Odds for an El Niño occurrence increase as temperatures warm in the Pacific. Above-average sea surface temperatures are currently being measured over much of the eastern tropical Pacific.

The El Niño–Southern Oscillation (ENSO) affects the location of the jet stream, potentially altering rainfall patterns across the West, Midwest and Southeast.

The National Weather Service’s Climate prediction Center currently puts the chances of an El Niño occurrence by summer at 50 percent and 65 percent by fall.

The Australian Bureau of Meteorology last week predicted a 70 percent chance of an El Niño in the next four months.

At this point, however, most prognosticators expect El Niño to have little affect on Midwestern fall crops.

The most recent summer El Niño occurred in 2009 when the June-August period was cooler and, at times, wetter than normal — and the U.S. produced record corn and soybean crops.

Current indications, however, suggest that if El Niño occurs, it’s significant weather impacts are more likely to happen in the fall.

Anthony Barnston, chief forecaster for the International Research Institute for Climate and Society, recently said in an ABC News interview that although the timing and the intensity is still difficult to predict, conditions are right for an El Niño return.

“We have above-normal temperatures in the tropical Pacific Ocean and that often precedes an El Niño because there’s a large volume of above-average water temperature below the surface of the ocean,” Barnston said. “Volume often tends to come up to the surface; often, but not always.”

“That’s the uncertainty,” Barnston said. “It’s more likely to rise than not.”
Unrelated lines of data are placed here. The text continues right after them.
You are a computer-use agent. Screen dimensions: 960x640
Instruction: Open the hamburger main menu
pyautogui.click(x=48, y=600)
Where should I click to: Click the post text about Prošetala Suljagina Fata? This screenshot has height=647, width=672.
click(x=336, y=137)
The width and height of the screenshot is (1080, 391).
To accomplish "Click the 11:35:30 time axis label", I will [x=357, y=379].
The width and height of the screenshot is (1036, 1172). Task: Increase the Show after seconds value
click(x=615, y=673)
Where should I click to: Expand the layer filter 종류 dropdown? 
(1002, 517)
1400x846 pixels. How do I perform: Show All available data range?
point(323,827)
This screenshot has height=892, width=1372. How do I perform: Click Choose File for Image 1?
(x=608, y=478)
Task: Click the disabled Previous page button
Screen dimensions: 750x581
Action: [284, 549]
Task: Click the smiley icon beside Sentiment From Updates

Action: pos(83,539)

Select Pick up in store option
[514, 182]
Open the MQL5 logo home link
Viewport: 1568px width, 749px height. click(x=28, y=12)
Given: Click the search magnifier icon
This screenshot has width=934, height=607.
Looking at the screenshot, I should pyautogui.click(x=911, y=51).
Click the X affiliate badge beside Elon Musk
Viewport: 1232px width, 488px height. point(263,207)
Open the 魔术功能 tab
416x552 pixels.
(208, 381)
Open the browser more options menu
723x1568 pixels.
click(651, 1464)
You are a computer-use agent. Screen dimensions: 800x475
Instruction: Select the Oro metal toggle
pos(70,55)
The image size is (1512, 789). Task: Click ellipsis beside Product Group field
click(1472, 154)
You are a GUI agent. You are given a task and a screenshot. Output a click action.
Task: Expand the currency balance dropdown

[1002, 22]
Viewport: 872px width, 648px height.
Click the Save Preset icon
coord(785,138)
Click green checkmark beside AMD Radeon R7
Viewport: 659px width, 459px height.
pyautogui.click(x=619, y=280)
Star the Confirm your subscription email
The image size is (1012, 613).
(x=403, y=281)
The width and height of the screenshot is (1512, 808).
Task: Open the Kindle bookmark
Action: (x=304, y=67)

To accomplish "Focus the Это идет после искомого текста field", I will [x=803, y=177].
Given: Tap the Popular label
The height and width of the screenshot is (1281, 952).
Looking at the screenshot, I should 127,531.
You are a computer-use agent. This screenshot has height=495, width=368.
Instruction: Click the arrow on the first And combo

Barnston suggested El Niño will likely occur between April and June and last until the start of 2015.

ENSO-neutral is favored for Northern Hemisphere this spring, according to the Climate Prediction Center but the Center’s most recent ENSO report indicates increasing chances but a high degree of uncertainty:

“The model predictions of ENSO for this summer and beyond are indicating an increased likelihood of El Niño this year compared with last month. Most of the models indicate that ENSO-neutral (Niño-3.4 index between -0.5°C and 0.5°C) will persist through much of the remainder of the Northern Hemisphere spring 2014, with many models predicting the development of El Niño sometime during the summer or fall.

“Despite this greater model consensus, there remains considerable uncertainty as to when El Niño will develop and how strong it may become. This uncertainty is amplified by the inherently lower forecast skill of the models for forecasts made in the spring.”